---- EXERCISE INPUTS

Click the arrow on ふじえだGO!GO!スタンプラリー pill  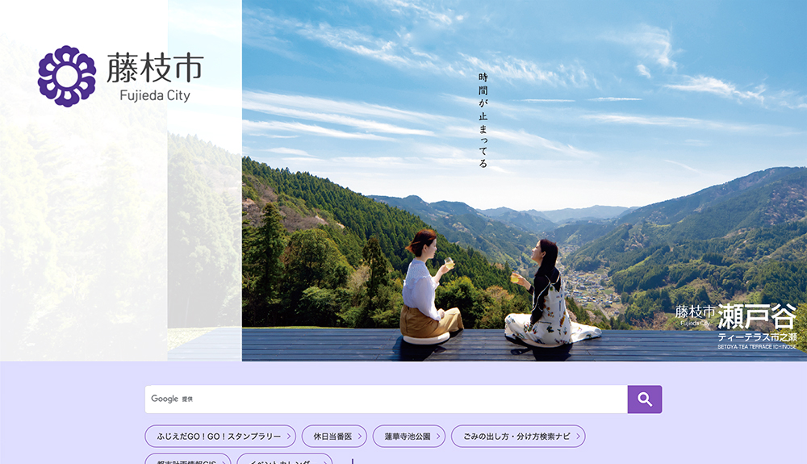point(288,437)
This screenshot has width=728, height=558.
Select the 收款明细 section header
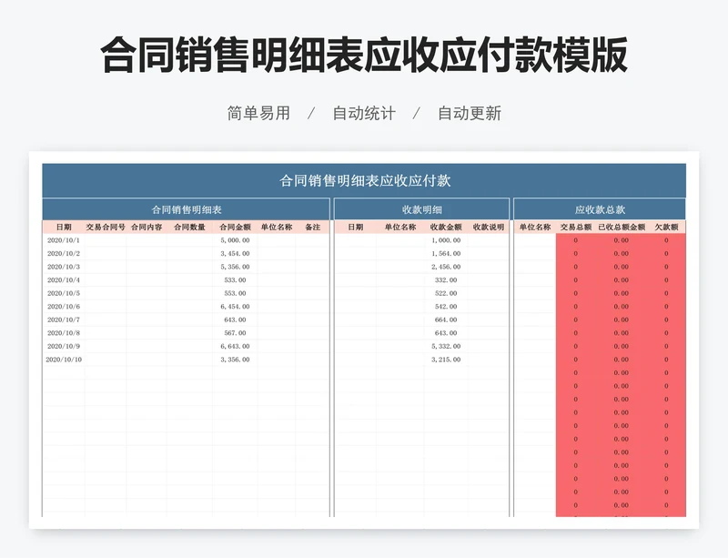pos(421,209)
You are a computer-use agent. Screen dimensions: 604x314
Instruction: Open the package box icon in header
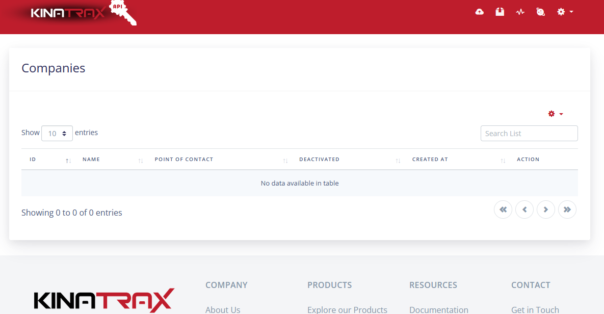(x=500, y=12)
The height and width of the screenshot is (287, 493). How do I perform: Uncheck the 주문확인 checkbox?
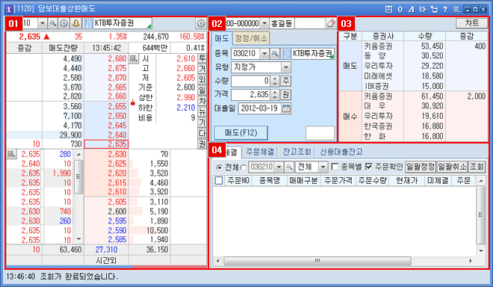[x=369, y=167]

--------

> [WHAT TO PRODUCE]:
Find the line containing "The height and", then extract it and every line after it to the end of the data above, exactly and nothing else, without pictures.

> [YOUR RESPONSE]:
The height and width of the screenshot is (287, 493). How do I perform: Uncheck the 주문확인 checkbox?
[x=369, y=167]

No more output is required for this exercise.